#### Quoted passage
►

Cancelling the Pixel Watch was Right Move, Google Shouldn’t Make One This Year Either

The big news to drop today was a story about the almost-arrival of a Google Pixel Watch back in 2016 alongside the original line of Pixel phones. It’s big news because we now know that we were incredibly close to getting a first Google-branded watch (or two), but we also learned that Google is unlikely to release a Pixel Watch this year when they fully reveal the Pixel 4 in a few weeks. If you ask me, even as much as I want Google to make a watch, I think both cancelling in 2016 and taking this year off are the correct moves.

If you follow Wear OS and the variety of watches that have come since 2016, you know that none have been great. You know that Wear OS hasn’t evolved much, that Qualcomm is (unfortunately because they don’t care enough) the big driver behind hardware performance and features, and that there are few players left outside of Fossil. Wear OS, as I said back in April, is in a sad state.

Should Google have made a watch in 2016 or tomorrow, neither would be the type of device capable of showcasing to the world that Wear OS is any good.

2016’s cancel was smart

If you rewind back to 2016 and look at Wear OS, which was still Android Wear, the platform had already seen a big drop in participation from its early partners. Huawei wasn’t dabbling in new Wear OS watches, nor was Motorola, and that was with a supposed huge update to Android Wear 2.0 on the way.

With a big update coming, rumors started to swirl that Google was finally making its own two watches, so we all sort of looked passed the fact that the platform was turning into a ghost town for participants. The first big rumor popped up in July 0f 2016 with almost every single watch specification detailed at the time. But then, as we know to be the story, those two watches never surfaced from Google, even with a perfect opportunity alongside those first Pixel phones in October of that year. With radio silence on the two watches we thought might be Google’s first, Google then came out in December and said to expect a couple of flagship watches in 2017 from someone who had made Wear OS watches in the past.

In February of 2017, LG and Google co-announced the LG Watch Style and Watch Sport. These were the supposedly canceled Google Pixel Watches that Google’s hardware boss, Rick Osterloh, didn’t think fit the product line-up and decided to leave them out.

And that’s where we get to this whole cancellation part, you see, because neither watch was really any good. We reviewed both of them (Watch Style, Watch Sport). We also said that we wouldn’t recommend either. The Watch Style (pictured above) had a decent design and size, but Google left out NFC, GPS, and a heartrate sensor, yet wanted $250 for it. The Watch Sport was beyond thick, didn’t allow for band swapping because it’s LTE gear was in there, and couldn’t get you through most days unless you turned all of its features off.

◄

#### What to do
**1.** Can you condense the paragraph of the Pixel Watch article beginning "And that's where we get to this whole cancellation part" into a short list of its main facts?
**2.** Can you write what comes next in the Pixel Watch article, picking up after its final sentence?

#### Recorded information
►

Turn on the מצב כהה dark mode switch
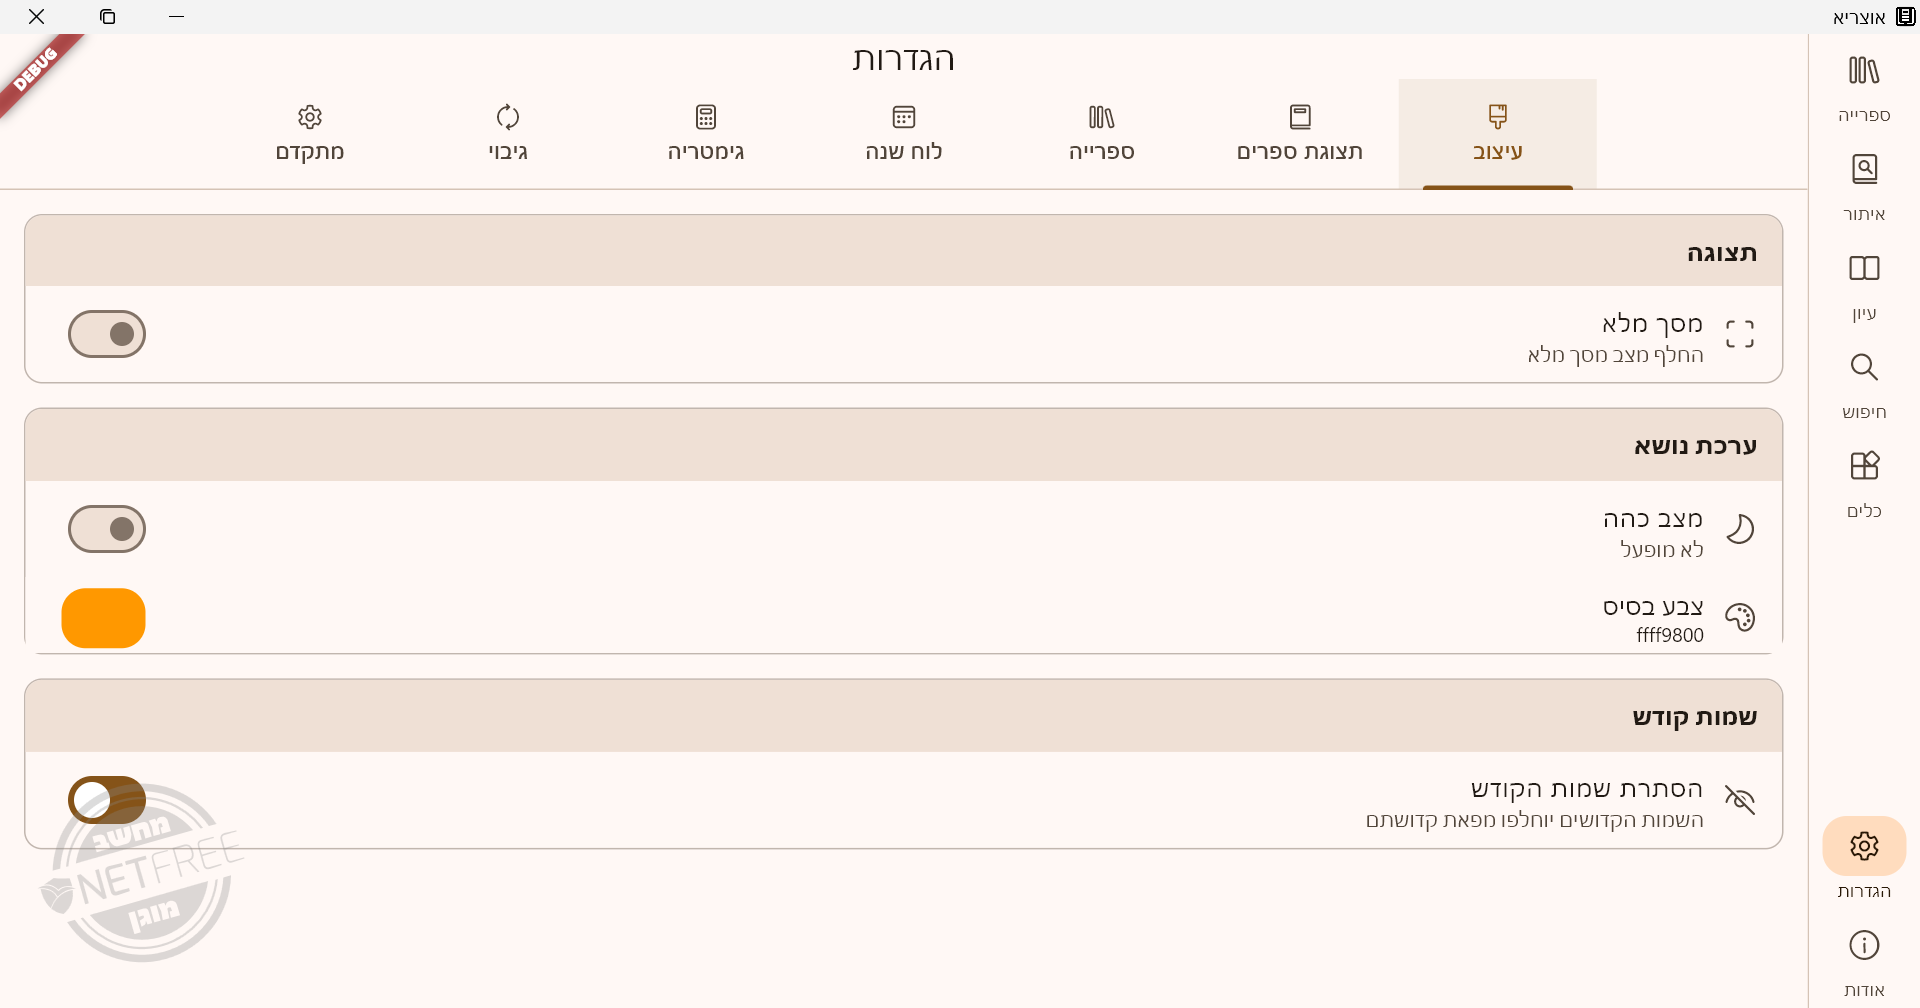 click(x=107, y=529)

◄

#### Task results
**1.**
- Neither watch was good: both were reviewed, and neither was recommended.
- Watch Style: decent design and size, but it lacked NFC, GPS, and a heartrate sensor, and it cost $250.
- Watch Sport: very thick, with no band swapping because its LTE gear was inside, and it couldn't get through most days unless all of its features were turned off.

**2.**
If Google was hoping to show the world that Android Wear was worth investing in, these would have been bad choices to try with. You could attempt to make the argument that at least trying to get a first Google-branded option out there might have helped the platform and given it a much-needed boost, I’m just not sure Google wanted to do that to their brand. These two watches would not have made a good first impression. If anything, by not releasing these as Google watches, Google probably saved a whole wave of poor publicity around its wearable OS that would almost certainly have arrived, just as it does with every tiny hiccup from the company, warranted or not.

Same story today

Fast forwarding to 2019, Google could release a watch that’s better than what they could have in 2016, but not by much. As far as Wear OS goes, the software has improved to an acceptable level if you need notifications, fitness tracking through almost any service you choose, and a decent selection of apps. While it still lacks features like sleep tracking, I can tell you that Wear OS works just fine on my wrist each day.

Unfortunately, the hardware situation is almost identical to what it was in 2016. We’ve ranted on this plenty, but the important piece of info to know here is something I referenced in the opening – Qualcomm doesn’t care enough and it’s holding Wear OS back. In 2016, all watches basically ran the Qualcomm Snapdragon Wear 2100. It was old and bad then, but it was the only thing available. As we approach the end of 2019, most new watches will now arrive with the Snapdragon Wear 3100, a chipset that was announced more than a year ago.

That chip is nothing more than a re-packaged 2100 that was given a coprocessor to help with some low-power tasks. It does almost nothing to improve the experience on Wear OS. What we’ve instead learned is that RAM is the key driver to better performance in a Wear OS watch, rather than the currently available processor option from Qualcomm. Long story short, there haven’t been any real advancements in chips to take Wear OS beyond 2016.

Should Google decide to release its first Pixel Watch in a couple of weeks, well, we’re likely to get something similar to what Fossil just released in the Fossil Gen 5. The Fossil Gen 5 is the best Wear OS watch you can buy at the moment and the one I wear every day, but I’m not sure it’s a watch for the masses that might consider it if Google were to put its name on it.

It has a Snapdragon Wear 3100, 1GB RAM, 8GB storage, heartrate sensor, GPS, NFC, and a round AMOLED. It has the goods that someone would want to see in a watch in 2019, but there’s nothing remarkable or new here. Instead, we give the Fossil Gen 5 high marks because it’s decent or acceptable, whereas all other Wear OS watches are pretty much garbage. Is that the impression Google wants to make with its first? I wouldn’t if I were them.

So when is the right time?

If rumors are to be believed, maybe 2020. Qualcomm is supposedly working on a new, mostly-modern wearable chip that might finally advance the platform. If real, it should provide massively improved performance, better battery life, and open up Wear OS to new features. But that’s all a rumor and neither Qualcomm or Google have said much about the future.

Should Google still care about Wear OS, the move they should have made years ago was one that involved making their own wearable chip. Samsung and Apple both do it, as it allows them to constantly improve their wearable experiences. That, of course, has led to quite a bit of success in smartwatches from both.

Whether Google ever does that is out of our control, I just know that skipping another year is probably the right move. Let’s just hope they stay “excited.”